* [REQUIREMENT]: Set down all of the entries exactly, leaving nothing out.

* [EXERCISE MATERIALS]:
--- --- ---

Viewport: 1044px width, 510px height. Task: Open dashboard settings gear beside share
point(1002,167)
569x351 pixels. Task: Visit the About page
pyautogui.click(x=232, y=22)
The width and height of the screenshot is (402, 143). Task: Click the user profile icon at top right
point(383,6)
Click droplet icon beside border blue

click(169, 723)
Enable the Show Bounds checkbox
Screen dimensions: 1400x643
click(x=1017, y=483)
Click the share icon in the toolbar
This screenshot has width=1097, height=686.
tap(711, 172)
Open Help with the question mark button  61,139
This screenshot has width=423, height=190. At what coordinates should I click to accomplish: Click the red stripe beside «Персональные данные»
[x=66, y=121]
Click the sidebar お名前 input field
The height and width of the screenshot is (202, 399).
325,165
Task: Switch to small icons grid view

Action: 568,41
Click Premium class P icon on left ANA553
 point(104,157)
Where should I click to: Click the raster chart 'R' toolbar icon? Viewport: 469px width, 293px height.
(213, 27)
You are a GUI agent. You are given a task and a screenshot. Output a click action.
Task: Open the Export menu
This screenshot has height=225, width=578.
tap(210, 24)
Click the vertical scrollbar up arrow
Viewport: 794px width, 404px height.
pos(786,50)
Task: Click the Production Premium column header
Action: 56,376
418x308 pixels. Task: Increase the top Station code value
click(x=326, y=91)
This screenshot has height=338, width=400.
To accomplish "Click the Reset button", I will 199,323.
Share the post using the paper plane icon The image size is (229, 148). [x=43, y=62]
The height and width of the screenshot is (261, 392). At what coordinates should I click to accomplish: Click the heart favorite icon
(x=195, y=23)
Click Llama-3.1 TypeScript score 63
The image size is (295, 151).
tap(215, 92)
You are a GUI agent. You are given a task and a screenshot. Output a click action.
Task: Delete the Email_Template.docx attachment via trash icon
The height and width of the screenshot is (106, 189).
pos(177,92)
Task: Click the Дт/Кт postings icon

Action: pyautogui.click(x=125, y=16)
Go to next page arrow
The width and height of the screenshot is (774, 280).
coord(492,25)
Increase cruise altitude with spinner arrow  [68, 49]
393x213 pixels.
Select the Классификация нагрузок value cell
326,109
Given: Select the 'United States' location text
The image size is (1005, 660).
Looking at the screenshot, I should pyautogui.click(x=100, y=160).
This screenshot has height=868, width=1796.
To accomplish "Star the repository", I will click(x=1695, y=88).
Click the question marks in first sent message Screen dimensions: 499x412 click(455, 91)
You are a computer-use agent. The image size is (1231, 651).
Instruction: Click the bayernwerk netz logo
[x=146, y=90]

--- --- ---

* [EXERCISE RESULT]:
Viewport: 1044px width, 510px height. Task: Open dashboard settings gear beside share
point(1002,167)
569x351 pixels. Task: Visit the About page
pyautogui.click(x=232, y=22)
The width and height of the screenshot is (402, 143). Task: Click the user profile icon at top right
point(383,6)
Click droplet icon beside border blue

click(169, 723)
Enable the Show Bounds checkbox
Screen dimensions: 1400x643
click(x=1017, y=483)
Click the share icon in the toolbar
This screenshot has width=1097, height=686.
tap(711, 172)
Open Help with the question mark button  61,139
This screenshot has width=423, height=190. At what coordinates should I click to accomplish: Click the red stripe beside «Персональные данные»
[x=66, y=121]
Click the sidebar お名前 input field
The height and width of the screenshot is (202, 399).
325,165
Task: Switch to small icons grid view

Action: 568,41
Click Premium class P icon on left ANA553
 point(104,157)
Where should I click to: Click the raster chart 'R' toolbar icon? Viewport: 469px width, 293px height.
(213, 27)
You are a GUI agent. You are given a task and a screenshot. Output a click action.
Task: Open the Export menu
This screenshot has height=225, width=578.
tap(210, 24)
Click the vertical scrollbar up arrow
Viewport: 794px width, 404px height.
pos(786,50)
Task: Click the Production Premium column header
Action: 56,376
418x308 pixels. Task: Increase the top Station code value
click(x=326, y=91)
This screenshot has height=338, width=400.
To accomplish "Click the Reset button", I will 199,323.
Share the post using the paper plane icon The image size is (229, 148). [x=43, y=62]
The height and width of the screenshot is (261, 392). At what coordinates should I click to accomplish: Click the heart favorite icon
(x=195, y=23)
Click Llama-3.1 TypeScript score 63
The image size is (295, 151).
tap(215, 92)
You are a GUI agent. You are given a task and a screenshot. Output a click action.
Task: Delete the Email_Template.docx attachment via trash icon
The height and width of the screenshot is (106, 189).
pos(177,92)
Task: Click the Дт/Кт postings icon

Action: pyautogui.click(x=125, y=16)
Go to next page arrow
The width and height of the screenshot is (774, 280).
coord(492,25)
Increase cruise altitude with spinner arrow  [68, 49]
393x213 pixels.
Select the Классификация нагрузок value cell
326,109
Given: Select the 'United States' location text
The image size is (1005, 660).
Looking at the screenshot, I should pyautogui.click(x=100, y=160).
This screenshot has height=868, width=1796.
To accomplish "Star the repository", I will click(x=1695, y=88).
Click the question marks in first sent message Screen dimensions: 499x412 click(455, 91)
You are a computer-use agent. The image size is (1231, 651).
Instruction: Click the bayernwerk netz logo
[x=146, y=90]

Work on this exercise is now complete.